++++ EXCERPT
Facebook has a policy that they put in place that's fairly reasonable, they
have outside fact-checkers they acknowledge as experts. They deliberately set
aside the mechanism _they put in place_ to avoid this kind of nonsense.

It is entirely reasonable to expect Facebook to apply the policy that they
themselves created in order to avoid having to make these kind of calls.

------
christiansakai
Or we could get rid of Democracy and back to kingship/dictatorship. /s

But on a serious note. It seems that the requirement of functioning Democracy
is under the assumption that the majority is educated and know what is good
for them. Information warfare like this spells disaster for Democracy.

------
BTCOG
Stop using someone else's domain and server space to act like that is where
you deserve unhindered free speech. I'm so tired of hearing the bitching about
Facebook or Twitter on HN lately. The future of the web will be decentralized.
++++++++
ASSIGNED TASK ▸ Please list every company or website the thread above names.
++++ SUPPLIED ENTRIES
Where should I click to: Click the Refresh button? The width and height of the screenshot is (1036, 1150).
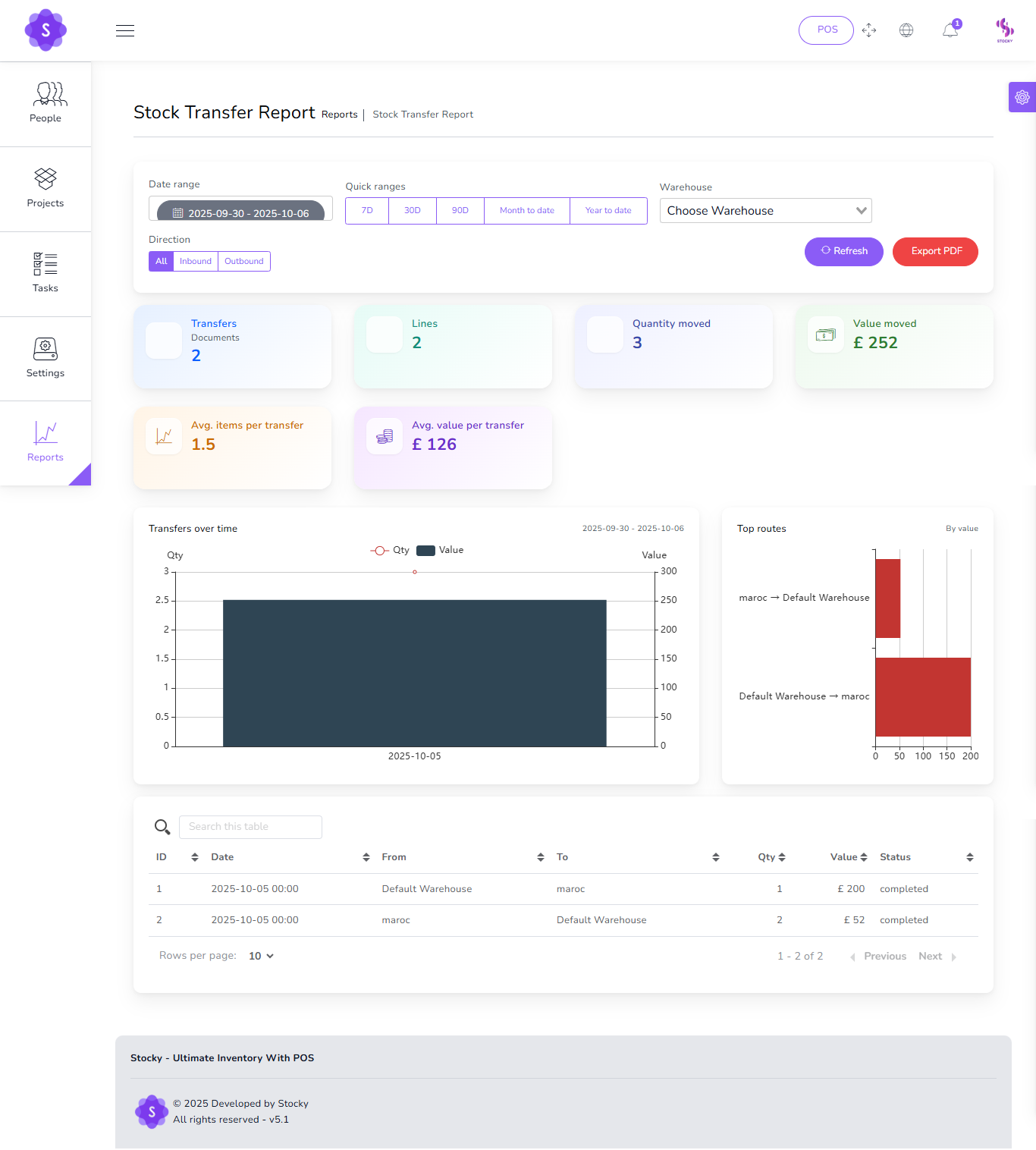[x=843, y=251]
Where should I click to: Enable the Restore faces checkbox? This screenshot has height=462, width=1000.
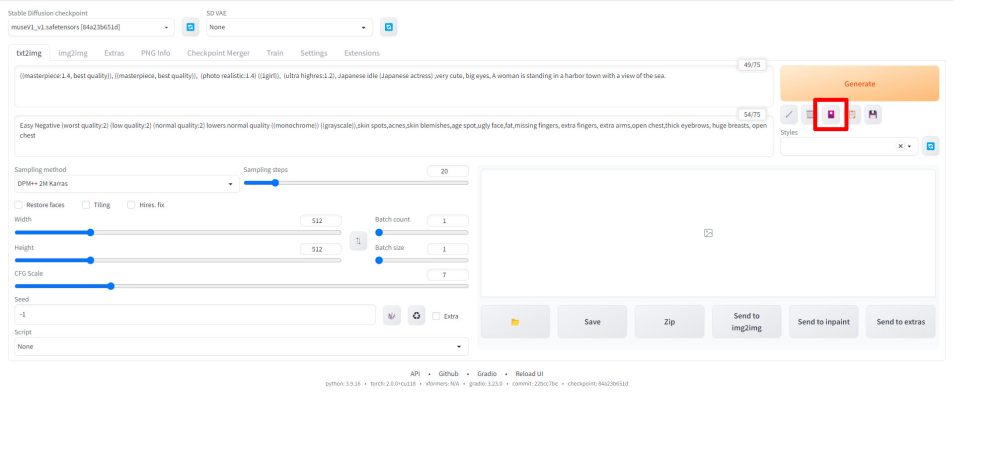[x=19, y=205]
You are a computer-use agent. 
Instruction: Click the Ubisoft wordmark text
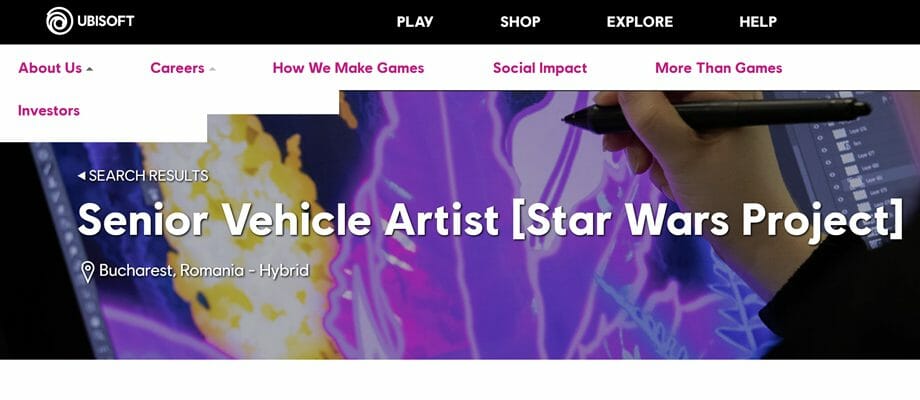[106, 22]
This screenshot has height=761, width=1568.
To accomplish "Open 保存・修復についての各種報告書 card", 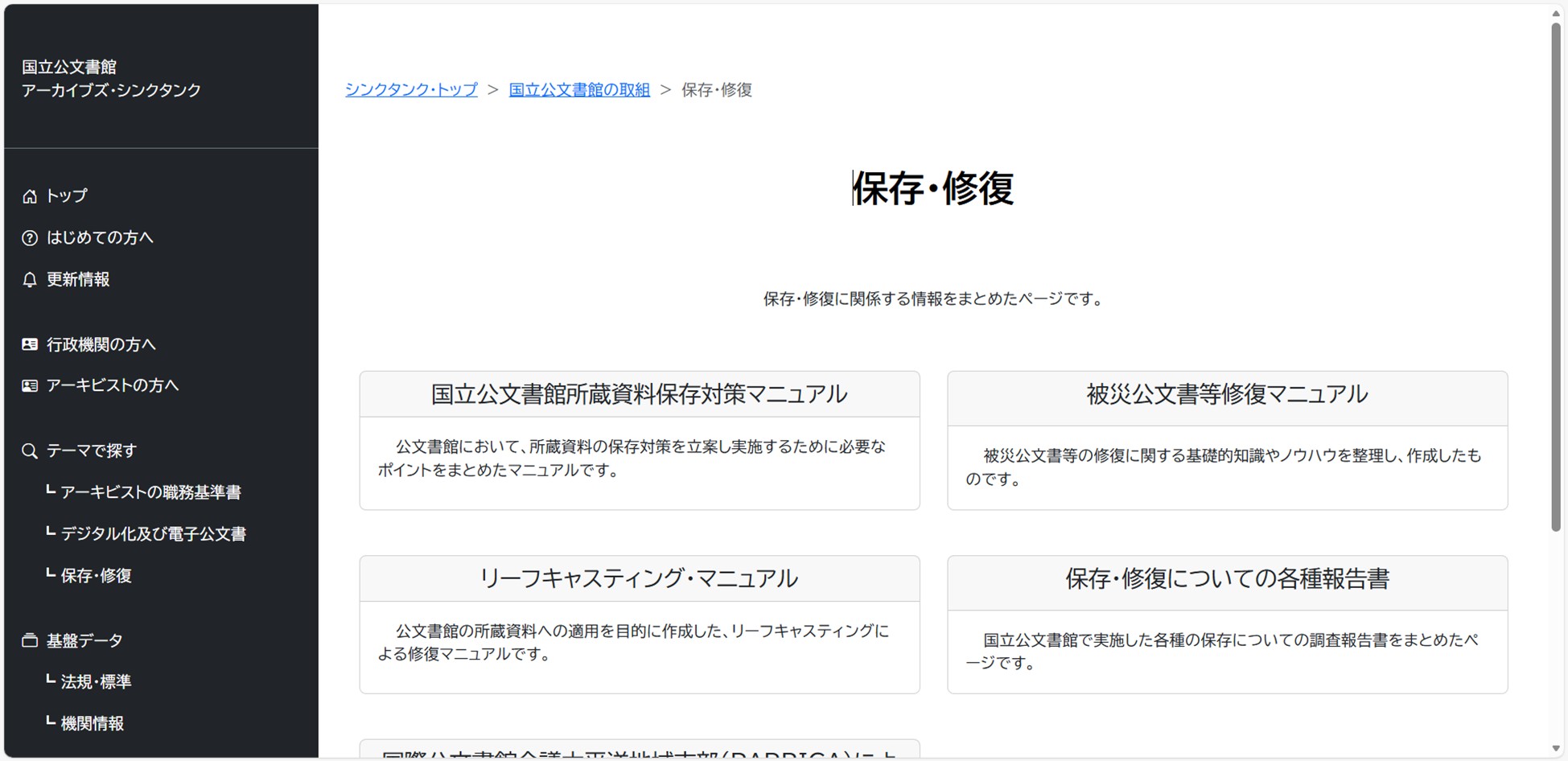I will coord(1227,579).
++++++++
SOLUTION ▸ Facebook, Twitter, HN